___ MATERIAL SUPPLIED ___

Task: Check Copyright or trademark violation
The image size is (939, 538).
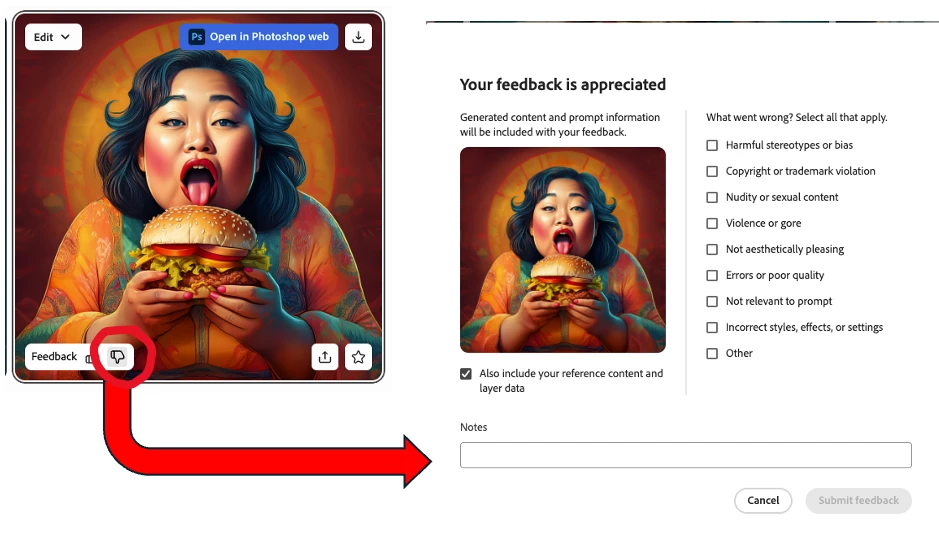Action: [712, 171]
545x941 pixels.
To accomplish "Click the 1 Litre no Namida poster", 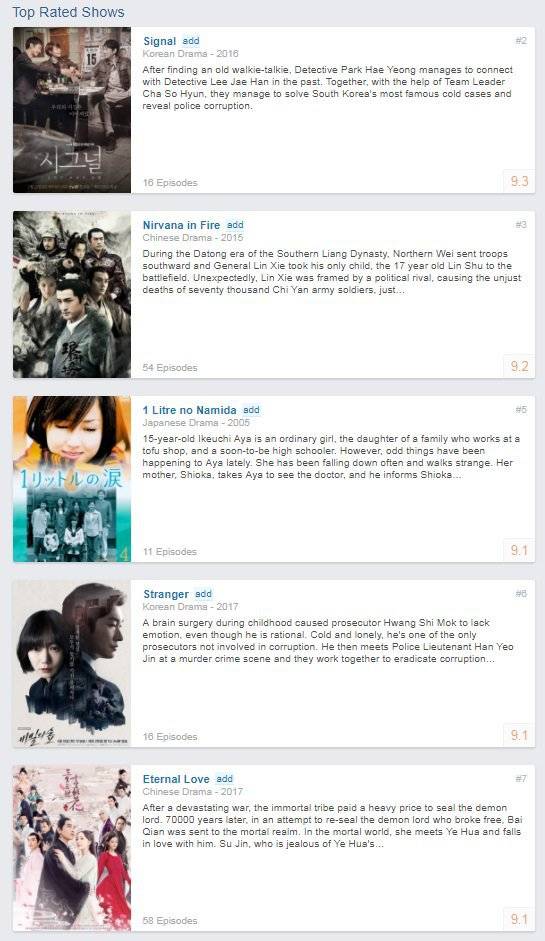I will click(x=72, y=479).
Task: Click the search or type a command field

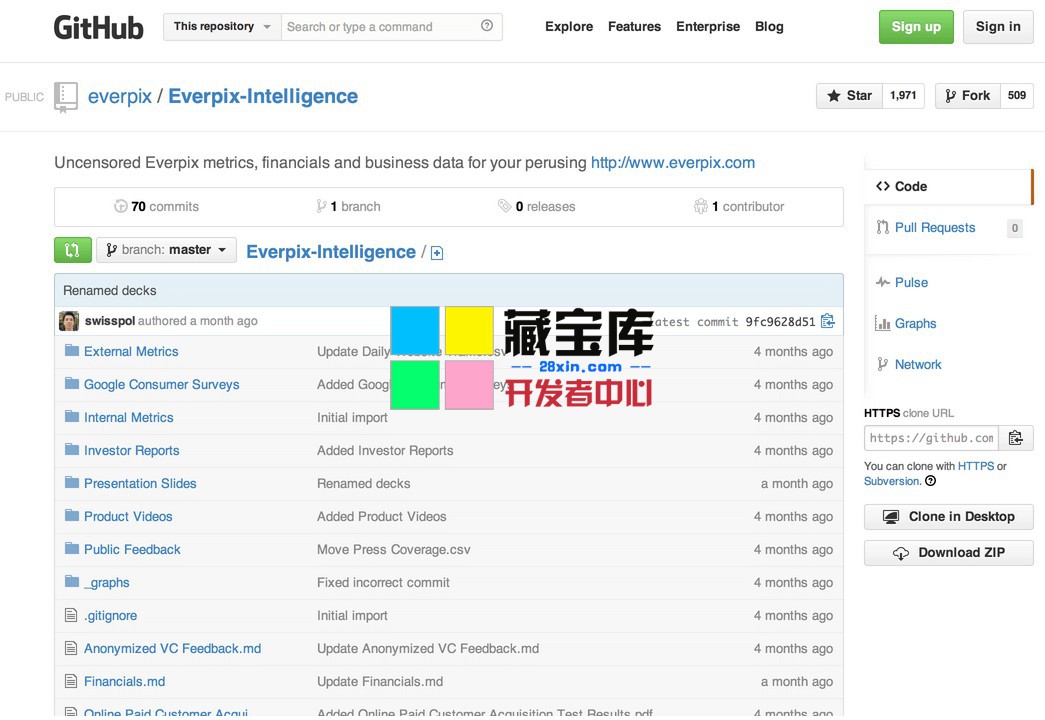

___

__WHAT IS BEING ASKED__
Copy each line above holding "Task".

__RESPONSE__
Task: Check Copyright or trademark violation
Task: Click the search or type a command field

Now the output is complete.